Au 17ème siècle déjà, l’Espagne avait amorcé son déclin. Les rigueurs de l’Inquisition, l’émigration massive d’une population qui allait chercher fortune en Amérique et dans les autres colonies, les guerres continuelles, avaient amené sa ruine.

Elle s’était vue enlever successivement en 1609, 7 des 18 provinces des Pays-Bas [1]. En 1640, le Portugal, en 1659, le Roussillon [2] et la Franche-Comté [3] entre 1674 et 1679. Ajoutez à cela une cour fastueuse et sans ressources, une noblesse isolée dans son orgueil, une société ecclésiastique trop nombreuse, une administration routinière et indolente, des routes en mauvais état, l’agriculture abandonnée, l’industrie réduite à la production des choses les plus nécessaires et obligée d’acheter à l’étranger ce qu’elle envoyait aux colonies, celles-ci mal régies et mécontentes. Voilà le triste spectacle que présentait désormais ce pays naguère si riche et si influent en Europe ; les lettres même et les arts étaient tombés en décadence.

[Données]:

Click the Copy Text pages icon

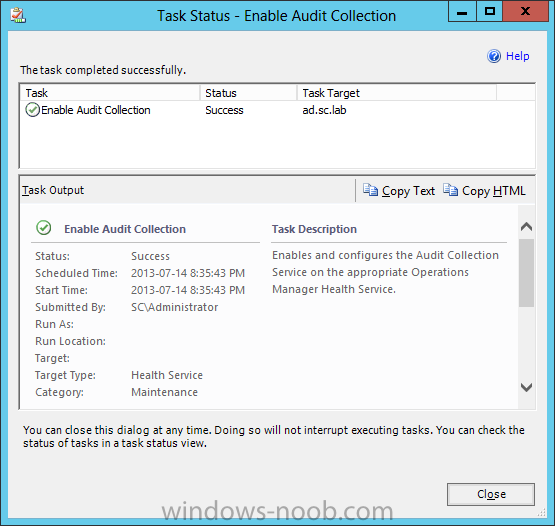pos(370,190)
---
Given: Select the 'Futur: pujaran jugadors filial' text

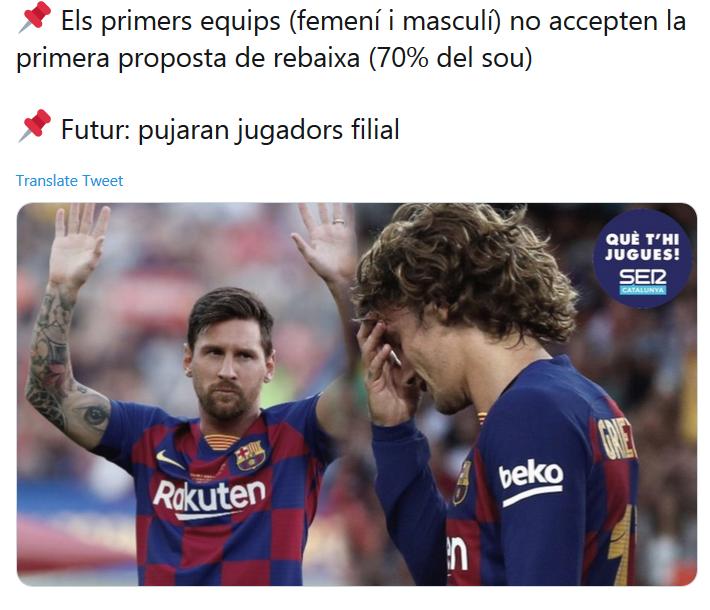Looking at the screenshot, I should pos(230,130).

[Tâches et exercices]:
A – Reproduisez tel quel, s'il vous plaît, le passage du texte source qui s'ouvre sur les mots contenant « Elle s’était vue » et se referme sur « tombés en décadence. ».
B – Selon le texte source, en quelle année l'Espagne a-t-elle perdu le Portugal ?
Ce matériel provient d'une autre source que le texte.

[Réponses par tâche]:
A –
Elle s’était vue enlever successivement en 1609, 7 des 18 provinces des Pays-Bas [1]. En 1640, le Portugal, en 1659, le Roussillon [2] et la Franche-Comté [3] entre 1674 et 1679. Ajoutez à cela une cour fastueuse et sans ressources, une noblesse isolée dans son orgueil, une société ecclésiastique trop nombreuse, une administration routinière et indolente, des routes en mauvais état, l’agriculture abandonnée, l’industrie réduite à la production des choses les plus nécessaires et obligée d’acheter à l’étranger ce qu’elle envoyait aux colonies, celles-ci mal régies et mécontentes. Voilà le triste spectacle que présentait désormais ce pays naguère si riche et si influent en Europe ; les lettres même et les arts étaient tombés en décadence.

B – En 1640.